_Set exercise_
Count the lines in the material below that contain the string "Open", where case counts. Reply with the number alone.

_Provided information_
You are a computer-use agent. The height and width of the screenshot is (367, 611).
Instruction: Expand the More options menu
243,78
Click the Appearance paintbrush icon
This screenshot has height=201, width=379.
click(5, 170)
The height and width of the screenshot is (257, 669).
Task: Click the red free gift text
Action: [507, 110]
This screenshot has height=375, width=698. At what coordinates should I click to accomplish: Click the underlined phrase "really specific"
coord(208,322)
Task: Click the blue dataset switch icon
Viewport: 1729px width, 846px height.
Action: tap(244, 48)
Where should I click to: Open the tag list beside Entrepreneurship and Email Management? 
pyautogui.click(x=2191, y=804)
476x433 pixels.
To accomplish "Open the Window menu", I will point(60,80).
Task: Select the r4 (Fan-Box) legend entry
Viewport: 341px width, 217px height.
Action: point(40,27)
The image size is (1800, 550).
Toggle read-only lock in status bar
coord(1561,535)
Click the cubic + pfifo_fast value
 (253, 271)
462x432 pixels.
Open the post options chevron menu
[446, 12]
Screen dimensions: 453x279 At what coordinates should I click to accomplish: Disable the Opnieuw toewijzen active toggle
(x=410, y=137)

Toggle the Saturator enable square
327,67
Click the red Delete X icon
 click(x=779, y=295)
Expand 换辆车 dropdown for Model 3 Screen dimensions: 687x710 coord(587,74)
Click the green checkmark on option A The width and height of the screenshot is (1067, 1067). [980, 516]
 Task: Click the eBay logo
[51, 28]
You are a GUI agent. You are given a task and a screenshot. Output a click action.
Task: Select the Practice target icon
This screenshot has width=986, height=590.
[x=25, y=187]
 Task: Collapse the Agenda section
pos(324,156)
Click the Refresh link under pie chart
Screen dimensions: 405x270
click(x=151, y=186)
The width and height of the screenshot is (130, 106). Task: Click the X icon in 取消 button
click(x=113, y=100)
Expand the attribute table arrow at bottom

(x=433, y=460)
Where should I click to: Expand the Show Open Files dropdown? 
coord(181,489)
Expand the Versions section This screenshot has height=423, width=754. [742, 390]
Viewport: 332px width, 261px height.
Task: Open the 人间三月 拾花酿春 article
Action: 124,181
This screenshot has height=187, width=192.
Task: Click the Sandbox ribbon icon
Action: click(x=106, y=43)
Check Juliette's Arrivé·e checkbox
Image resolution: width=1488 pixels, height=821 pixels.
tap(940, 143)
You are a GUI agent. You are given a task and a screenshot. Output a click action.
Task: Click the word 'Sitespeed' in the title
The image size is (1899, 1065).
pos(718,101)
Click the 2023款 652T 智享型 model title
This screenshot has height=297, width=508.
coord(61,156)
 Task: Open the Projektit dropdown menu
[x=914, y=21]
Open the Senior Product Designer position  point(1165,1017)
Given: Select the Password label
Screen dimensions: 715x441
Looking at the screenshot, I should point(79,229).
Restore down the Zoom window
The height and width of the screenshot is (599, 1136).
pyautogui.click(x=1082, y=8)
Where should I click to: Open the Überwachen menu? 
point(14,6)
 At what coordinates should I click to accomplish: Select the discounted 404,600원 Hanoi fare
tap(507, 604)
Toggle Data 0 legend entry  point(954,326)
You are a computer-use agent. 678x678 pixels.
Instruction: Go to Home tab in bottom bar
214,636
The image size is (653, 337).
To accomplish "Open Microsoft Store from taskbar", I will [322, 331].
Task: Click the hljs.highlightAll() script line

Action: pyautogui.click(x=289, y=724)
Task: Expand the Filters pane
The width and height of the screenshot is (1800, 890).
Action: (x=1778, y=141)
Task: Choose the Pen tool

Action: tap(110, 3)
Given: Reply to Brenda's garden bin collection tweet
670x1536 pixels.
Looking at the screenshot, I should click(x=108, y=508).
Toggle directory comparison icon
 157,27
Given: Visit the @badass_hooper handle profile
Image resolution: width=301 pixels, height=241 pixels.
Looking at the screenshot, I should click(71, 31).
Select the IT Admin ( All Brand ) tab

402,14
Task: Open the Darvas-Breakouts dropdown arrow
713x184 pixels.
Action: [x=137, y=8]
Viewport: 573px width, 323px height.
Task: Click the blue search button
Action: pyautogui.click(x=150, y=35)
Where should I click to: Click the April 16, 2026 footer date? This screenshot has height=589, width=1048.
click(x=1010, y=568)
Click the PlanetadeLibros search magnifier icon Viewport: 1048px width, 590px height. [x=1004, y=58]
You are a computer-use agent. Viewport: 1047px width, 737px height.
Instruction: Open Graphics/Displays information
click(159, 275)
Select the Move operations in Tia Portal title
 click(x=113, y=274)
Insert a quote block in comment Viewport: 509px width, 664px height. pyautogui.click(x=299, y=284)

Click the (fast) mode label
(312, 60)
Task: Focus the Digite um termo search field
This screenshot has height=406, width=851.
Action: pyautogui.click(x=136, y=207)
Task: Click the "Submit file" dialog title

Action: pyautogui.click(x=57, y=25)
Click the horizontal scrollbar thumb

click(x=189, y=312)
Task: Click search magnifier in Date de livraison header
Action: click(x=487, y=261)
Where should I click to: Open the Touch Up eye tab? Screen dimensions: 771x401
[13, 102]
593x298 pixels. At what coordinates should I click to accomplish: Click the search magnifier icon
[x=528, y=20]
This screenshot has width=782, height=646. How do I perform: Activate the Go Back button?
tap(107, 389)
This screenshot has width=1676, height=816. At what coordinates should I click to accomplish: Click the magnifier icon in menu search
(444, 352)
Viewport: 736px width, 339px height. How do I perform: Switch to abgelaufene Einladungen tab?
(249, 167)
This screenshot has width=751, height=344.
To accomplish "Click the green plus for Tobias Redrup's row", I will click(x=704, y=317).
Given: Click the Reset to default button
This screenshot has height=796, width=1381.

_Answer to the task_
12